Resident Evil Revelations is a better game than Resident Evil 6, but I don't think I like it as much as Resident Evil 6, for as paradoxical as that seems. While RE6 is flashy, sort of a mess and occasionally aggravating, Revelations is undeniably decent, even if its roots as a portable game show more than it would like (such as the part where you're constantly followed around by an AI partner, but there is no actual co-op in the campaign). The story is complete nonsense, even by Resident Evil standards, and the enemy design is a bit bland, but I quite enjoyed the 10 or so hours it took to finish the game. That's not even mentioning the several hours I spent playing Raid mode, which I feel like is neat enough that it could be split off into its own thing.
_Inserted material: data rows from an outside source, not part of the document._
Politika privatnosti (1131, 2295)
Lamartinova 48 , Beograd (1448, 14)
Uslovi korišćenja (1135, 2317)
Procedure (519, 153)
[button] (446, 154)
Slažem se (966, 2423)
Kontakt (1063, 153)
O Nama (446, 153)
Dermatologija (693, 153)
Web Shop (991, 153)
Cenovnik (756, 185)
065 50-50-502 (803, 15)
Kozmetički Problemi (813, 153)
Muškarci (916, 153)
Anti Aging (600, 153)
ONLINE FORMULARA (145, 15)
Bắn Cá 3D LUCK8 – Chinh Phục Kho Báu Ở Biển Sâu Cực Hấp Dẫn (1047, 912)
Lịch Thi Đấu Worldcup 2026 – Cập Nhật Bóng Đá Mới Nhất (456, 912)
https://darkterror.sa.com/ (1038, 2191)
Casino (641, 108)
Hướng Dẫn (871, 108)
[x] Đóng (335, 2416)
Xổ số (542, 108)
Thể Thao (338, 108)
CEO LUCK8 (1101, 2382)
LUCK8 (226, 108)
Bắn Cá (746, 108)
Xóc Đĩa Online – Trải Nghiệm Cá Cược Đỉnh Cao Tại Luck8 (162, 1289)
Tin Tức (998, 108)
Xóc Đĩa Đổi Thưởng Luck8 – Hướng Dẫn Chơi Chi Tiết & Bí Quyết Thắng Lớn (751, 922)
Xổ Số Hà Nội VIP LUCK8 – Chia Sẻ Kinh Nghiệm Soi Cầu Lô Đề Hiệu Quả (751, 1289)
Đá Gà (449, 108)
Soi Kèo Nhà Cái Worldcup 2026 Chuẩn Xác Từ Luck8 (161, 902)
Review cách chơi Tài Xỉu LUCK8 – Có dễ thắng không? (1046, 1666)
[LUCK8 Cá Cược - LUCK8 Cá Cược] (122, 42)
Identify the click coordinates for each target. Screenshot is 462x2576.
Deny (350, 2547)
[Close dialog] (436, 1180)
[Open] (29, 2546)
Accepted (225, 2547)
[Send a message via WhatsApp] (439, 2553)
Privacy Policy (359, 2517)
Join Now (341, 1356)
It's not quite “putting the series back on track” or anything, but as a hybrid approach resembling the old and the new it does fine for itself.
Much like when Gods and Kings came out last year, I thought that Brave New World would facilitate a lot more poor life choices when it came to spending a lot of time with a 4X game. That... hasn't really happened. The changes are all super smart, making the end game less of a drag, making a culture victory more fun to play towards, throwing in some really neat civilizations like Venice... but still, I have yet to put my hour count for Civ V over the 100 hour mark. It's still somehow my most played game on Steam, but I still have to be in a specific mood for 4X stuff to grab me, I guess.
And with that, I only have one last list to go. You'll possibly see that one next week, but that all depends on if and when I finish some stuff that's been sitting on the back burner for a while. Who knows? Maybe I'll finally beat Shin Megami Tensei: Nocturne like I've been threatening to do for the last 3 years. Also I somehow got my hands on Xenoblade, Muramasa and The Last Story, and while the chances of me finishing any one of those games this year is nil, they may make for great material early next year. Until then, keep on windjamming.